Hacker News new | past | comments | ask | show | jobs | submit login
BLAKE2: “Harder, Better, Faster, Stronger” Than MD5 (2014) (leastauthority.com)
40 points by 0xedb on Jan 23, 2022 | hide | past | favorite | 49 comments




Wow, totally unaware of the performance speed-up 5x over sha1 and blake2b. Even more for others!

Are there cases where the benchmark doesn't hold true? Different architectures?

I'm inclined to use this on some less security sensitive things I need a hash for.


> Are there cases where the benchmark doesn't hold true? Different architectures?

Yes, that 5x figure represents a big speedup that comes from using SIMD (specifically AVX-512) to compress multiple blocks in parallel. To take full advantage of AVX-512, BLAKE3 needs to have at least 16 KiB of input. So for any input shorter than that, the speedup compared to BLAKE2b/s will be smaller. For inputs less than 2 KiB, the only speedup is the ~1.4x that you get from the round reduction.

Architectures other than x86 tend to have less in the way of SIMD. ARM has NEON, but that's currently only 128 bits wide. So the big single-threaded speedups are only on x86 today. (For multithreading speedups, the architecture doesn't matter as much. Just the number of cores you have.)
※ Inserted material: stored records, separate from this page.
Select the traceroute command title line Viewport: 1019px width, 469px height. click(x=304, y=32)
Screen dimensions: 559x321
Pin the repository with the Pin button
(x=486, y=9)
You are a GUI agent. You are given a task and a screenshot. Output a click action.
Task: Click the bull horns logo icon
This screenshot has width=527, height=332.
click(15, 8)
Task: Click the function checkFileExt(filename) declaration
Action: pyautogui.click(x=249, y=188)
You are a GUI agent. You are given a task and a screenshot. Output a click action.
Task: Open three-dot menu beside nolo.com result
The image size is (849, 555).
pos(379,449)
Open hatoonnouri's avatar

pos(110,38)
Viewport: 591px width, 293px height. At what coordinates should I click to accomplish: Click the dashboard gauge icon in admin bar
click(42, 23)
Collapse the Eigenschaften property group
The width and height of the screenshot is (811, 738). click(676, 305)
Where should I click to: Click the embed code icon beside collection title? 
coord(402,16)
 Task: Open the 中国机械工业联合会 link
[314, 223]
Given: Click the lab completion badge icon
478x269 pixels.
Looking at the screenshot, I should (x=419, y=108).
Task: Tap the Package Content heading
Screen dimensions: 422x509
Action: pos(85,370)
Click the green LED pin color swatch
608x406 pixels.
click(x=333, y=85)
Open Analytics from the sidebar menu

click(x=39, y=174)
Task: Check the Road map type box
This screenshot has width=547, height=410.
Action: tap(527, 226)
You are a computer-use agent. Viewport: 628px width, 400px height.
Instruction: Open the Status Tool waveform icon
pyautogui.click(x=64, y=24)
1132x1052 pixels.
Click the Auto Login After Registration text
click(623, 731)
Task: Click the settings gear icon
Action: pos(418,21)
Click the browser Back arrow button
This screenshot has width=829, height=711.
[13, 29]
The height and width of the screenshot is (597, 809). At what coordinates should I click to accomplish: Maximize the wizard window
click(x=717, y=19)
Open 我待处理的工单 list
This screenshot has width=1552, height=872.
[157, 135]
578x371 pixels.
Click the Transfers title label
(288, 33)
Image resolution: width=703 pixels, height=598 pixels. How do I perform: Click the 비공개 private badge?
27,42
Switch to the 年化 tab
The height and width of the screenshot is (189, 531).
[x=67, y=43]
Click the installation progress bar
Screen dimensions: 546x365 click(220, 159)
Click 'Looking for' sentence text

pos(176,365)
> I'm inclined to use this on some less security sensitive things I need a hash for.

This makes sense insofar as BLAKE3 is a new design, and it pays for cryptographic applications to be conservative. But to be clear, if BLAKE3 turns out not to uphold the same security properties as SHA-2 or BLAKE2s, that would represent a catastrophic failure of the design. (It's possible that some flaw could be discovered that affects BLAKE2 and BLAKE3 equally, but that the lower round count of BLAKE3 would make the flaw more severe. In that case, I'd expect everyone would also want to migrate off BLAKE2 pretty quickly anyway.)


Interesting then that the latest Intel chips are dropping AVX-512.

Makes me wonder if BLAKE3 will be changed to suit, or if Intel chips are just going to suck when it come to performance with the standard?


I'm not sure any changes are necessary. The implementations will use AVX-512 where it's available, and they'll fall back to something else (often AVX-2) if it's not.


check out https://github.com/Cyan4973/xxHash for I use it for performance sensitive non-crypto stuff.


There shouldn't be any meaningful reduction in security afaik. Most of the performance comes from reducing the number of rounds used because it was shown that it was unnecessary iirc.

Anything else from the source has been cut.